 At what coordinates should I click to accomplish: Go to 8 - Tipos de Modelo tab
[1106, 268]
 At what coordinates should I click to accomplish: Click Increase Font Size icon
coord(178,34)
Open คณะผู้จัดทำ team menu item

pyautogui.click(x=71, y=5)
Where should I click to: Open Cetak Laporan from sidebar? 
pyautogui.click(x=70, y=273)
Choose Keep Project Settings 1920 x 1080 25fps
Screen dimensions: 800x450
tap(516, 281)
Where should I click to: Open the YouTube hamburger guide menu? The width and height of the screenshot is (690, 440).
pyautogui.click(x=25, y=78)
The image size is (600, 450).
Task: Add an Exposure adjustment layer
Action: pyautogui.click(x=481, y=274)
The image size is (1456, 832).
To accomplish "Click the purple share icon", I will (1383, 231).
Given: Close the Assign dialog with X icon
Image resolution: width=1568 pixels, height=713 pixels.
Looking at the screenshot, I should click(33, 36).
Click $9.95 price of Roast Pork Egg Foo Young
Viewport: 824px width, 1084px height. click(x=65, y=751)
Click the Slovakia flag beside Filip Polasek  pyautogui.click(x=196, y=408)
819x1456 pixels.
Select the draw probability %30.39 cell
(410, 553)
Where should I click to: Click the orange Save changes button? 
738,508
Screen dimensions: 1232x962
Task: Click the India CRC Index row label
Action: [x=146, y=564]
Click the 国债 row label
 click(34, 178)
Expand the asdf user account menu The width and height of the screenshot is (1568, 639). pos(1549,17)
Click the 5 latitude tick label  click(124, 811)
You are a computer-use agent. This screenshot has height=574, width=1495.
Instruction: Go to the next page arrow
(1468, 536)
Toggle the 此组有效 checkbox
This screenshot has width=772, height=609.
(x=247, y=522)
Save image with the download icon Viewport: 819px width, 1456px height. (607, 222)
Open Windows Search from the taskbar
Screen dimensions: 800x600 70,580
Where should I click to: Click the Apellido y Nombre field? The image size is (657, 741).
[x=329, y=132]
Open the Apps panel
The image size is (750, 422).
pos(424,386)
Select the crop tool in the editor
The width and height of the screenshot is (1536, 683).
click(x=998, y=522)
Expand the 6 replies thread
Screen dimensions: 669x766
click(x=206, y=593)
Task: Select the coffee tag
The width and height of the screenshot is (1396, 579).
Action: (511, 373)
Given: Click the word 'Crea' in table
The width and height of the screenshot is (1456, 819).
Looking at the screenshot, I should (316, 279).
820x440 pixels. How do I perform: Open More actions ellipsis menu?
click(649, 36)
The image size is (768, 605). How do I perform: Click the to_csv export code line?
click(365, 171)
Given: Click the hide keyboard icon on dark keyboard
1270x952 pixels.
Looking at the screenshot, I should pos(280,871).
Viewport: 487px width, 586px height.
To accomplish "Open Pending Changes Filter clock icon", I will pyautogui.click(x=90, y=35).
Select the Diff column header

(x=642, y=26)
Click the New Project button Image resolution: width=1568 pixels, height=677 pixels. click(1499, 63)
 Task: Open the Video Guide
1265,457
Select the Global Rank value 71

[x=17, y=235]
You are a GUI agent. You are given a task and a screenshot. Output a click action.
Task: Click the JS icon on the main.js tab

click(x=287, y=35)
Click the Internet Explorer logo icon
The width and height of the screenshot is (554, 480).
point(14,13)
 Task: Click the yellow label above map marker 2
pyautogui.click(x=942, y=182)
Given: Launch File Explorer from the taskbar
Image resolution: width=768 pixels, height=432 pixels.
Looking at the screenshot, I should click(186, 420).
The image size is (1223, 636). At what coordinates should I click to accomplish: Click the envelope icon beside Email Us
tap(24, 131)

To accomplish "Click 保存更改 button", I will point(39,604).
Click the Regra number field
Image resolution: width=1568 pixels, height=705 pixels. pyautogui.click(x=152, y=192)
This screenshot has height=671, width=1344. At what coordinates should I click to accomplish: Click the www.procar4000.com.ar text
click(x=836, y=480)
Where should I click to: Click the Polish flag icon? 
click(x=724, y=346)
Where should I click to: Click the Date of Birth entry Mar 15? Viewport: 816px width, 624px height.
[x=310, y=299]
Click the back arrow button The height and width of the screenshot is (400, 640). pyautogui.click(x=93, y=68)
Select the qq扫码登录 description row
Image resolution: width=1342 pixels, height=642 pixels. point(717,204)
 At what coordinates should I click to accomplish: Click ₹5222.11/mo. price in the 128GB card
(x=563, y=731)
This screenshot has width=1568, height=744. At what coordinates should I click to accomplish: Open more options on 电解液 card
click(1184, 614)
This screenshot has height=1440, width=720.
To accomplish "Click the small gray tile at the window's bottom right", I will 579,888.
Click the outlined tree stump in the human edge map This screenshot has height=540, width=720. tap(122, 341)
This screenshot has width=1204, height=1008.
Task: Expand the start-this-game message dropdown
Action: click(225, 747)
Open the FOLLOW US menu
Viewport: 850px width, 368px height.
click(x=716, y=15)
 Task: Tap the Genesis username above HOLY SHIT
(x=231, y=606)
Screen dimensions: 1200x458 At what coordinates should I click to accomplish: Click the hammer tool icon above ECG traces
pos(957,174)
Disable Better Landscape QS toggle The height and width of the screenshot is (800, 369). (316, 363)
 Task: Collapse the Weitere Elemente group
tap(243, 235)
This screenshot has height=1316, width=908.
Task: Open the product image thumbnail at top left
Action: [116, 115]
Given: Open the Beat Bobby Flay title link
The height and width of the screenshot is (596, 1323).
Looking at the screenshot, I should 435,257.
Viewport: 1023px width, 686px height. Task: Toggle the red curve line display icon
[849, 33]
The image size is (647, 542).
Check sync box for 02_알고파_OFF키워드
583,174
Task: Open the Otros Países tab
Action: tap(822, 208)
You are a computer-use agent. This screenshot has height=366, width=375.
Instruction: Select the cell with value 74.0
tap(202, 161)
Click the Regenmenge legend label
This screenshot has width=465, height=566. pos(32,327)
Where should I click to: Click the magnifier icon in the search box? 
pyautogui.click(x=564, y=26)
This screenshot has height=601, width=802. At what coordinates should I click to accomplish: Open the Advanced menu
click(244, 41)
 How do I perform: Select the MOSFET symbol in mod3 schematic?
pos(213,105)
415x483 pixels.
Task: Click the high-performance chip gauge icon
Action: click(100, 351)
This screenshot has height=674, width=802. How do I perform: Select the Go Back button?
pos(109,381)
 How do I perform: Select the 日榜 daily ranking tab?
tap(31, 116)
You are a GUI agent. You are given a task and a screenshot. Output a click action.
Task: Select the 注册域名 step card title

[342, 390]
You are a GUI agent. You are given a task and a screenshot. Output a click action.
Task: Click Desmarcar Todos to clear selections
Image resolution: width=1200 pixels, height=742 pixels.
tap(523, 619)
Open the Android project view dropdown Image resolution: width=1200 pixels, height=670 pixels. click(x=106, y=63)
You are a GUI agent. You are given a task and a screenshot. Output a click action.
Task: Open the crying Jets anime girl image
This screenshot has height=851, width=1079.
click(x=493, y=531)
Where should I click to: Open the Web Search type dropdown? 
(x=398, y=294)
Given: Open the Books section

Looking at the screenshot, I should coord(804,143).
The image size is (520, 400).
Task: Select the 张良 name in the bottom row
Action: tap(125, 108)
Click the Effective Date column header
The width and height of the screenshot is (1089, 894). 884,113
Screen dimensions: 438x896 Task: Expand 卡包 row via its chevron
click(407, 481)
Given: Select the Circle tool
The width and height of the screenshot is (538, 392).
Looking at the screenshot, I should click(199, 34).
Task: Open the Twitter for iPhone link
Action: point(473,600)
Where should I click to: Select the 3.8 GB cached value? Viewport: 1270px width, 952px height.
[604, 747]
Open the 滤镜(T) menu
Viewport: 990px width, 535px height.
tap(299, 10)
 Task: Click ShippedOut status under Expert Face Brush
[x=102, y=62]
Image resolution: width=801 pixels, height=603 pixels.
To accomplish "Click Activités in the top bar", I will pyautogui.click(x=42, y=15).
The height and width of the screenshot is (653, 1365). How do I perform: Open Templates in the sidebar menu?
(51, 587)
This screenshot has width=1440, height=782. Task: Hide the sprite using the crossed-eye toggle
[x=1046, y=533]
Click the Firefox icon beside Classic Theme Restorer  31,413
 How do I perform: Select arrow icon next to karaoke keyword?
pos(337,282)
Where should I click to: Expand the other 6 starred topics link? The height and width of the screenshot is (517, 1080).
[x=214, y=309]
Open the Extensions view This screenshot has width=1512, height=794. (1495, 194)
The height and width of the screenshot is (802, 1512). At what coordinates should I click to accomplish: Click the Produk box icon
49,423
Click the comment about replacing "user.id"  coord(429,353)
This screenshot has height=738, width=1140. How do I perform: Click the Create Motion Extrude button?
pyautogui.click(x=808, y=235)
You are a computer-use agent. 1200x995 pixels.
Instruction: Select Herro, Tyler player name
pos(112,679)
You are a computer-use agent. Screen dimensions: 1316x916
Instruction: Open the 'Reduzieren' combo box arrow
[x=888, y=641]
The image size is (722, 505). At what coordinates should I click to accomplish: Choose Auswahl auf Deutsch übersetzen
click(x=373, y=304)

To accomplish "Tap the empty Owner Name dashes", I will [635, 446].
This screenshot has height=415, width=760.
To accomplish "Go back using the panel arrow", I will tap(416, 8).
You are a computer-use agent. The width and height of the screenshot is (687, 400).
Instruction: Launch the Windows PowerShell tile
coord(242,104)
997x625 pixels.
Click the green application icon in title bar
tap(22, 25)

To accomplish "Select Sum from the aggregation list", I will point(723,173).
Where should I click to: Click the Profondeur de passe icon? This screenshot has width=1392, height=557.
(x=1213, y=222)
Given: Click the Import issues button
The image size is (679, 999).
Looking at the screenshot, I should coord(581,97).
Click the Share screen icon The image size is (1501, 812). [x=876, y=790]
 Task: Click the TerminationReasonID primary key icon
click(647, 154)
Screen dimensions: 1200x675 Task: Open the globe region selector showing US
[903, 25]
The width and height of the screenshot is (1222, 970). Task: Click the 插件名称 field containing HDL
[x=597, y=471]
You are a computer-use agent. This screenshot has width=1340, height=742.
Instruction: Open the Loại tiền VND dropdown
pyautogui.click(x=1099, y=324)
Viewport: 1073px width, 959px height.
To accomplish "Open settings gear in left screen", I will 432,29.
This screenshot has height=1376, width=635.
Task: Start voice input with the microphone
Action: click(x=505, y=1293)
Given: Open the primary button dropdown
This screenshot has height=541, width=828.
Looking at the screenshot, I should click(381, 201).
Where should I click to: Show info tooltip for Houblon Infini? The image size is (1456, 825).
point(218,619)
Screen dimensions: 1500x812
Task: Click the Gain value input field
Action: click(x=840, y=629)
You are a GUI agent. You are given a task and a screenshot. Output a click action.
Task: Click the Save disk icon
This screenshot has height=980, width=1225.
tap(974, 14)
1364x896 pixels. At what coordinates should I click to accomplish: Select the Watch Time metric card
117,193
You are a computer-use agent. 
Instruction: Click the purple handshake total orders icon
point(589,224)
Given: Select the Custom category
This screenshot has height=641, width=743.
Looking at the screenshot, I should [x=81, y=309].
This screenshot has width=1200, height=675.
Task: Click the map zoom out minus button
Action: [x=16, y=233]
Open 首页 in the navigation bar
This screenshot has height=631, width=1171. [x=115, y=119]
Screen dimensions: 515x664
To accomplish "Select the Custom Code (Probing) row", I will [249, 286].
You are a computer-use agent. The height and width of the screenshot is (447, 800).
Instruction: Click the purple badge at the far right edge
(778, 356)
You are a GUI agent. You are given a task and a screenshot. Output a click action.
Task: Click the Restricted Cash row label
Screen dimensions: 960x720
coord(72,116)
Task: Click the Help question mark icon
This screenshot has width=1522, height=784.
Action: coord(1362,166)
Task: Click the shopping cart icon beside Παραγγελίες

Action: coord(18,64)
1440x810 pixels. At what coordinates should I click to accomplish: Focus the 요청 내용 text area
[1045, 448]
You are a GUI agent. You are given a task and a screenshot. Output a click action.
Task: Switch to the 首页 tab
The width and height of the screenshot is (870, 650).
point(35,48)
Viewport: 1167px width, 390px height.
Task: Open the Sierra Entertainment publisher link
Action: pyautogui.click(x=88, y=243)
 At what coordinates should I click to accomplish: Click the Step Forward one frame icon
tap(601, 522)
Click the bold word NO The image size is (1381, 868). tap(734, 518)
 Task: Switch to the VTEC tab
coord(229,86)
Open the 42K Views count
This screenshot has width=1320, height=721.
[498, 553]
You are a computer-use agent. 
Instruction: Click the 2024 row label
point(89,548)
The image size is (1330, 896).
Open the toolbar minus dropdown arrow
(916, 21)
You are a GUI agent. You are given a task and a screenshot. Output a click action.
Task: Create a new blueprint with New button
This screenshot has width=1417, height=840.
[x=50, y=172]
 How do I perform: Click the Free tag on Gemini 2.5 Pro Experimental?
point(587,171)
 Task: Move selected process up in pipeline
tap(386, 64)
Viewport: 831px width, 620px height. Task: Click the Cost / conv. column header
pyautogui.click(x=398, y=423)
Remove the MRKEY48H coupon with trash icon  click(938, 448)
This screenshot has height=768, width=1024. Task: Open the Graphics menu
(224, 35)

════════════════

▸ Exercise details: The answer must be a single number: the count of lines in the entries above that contain "Custom".

▸ Solution to the problem: 2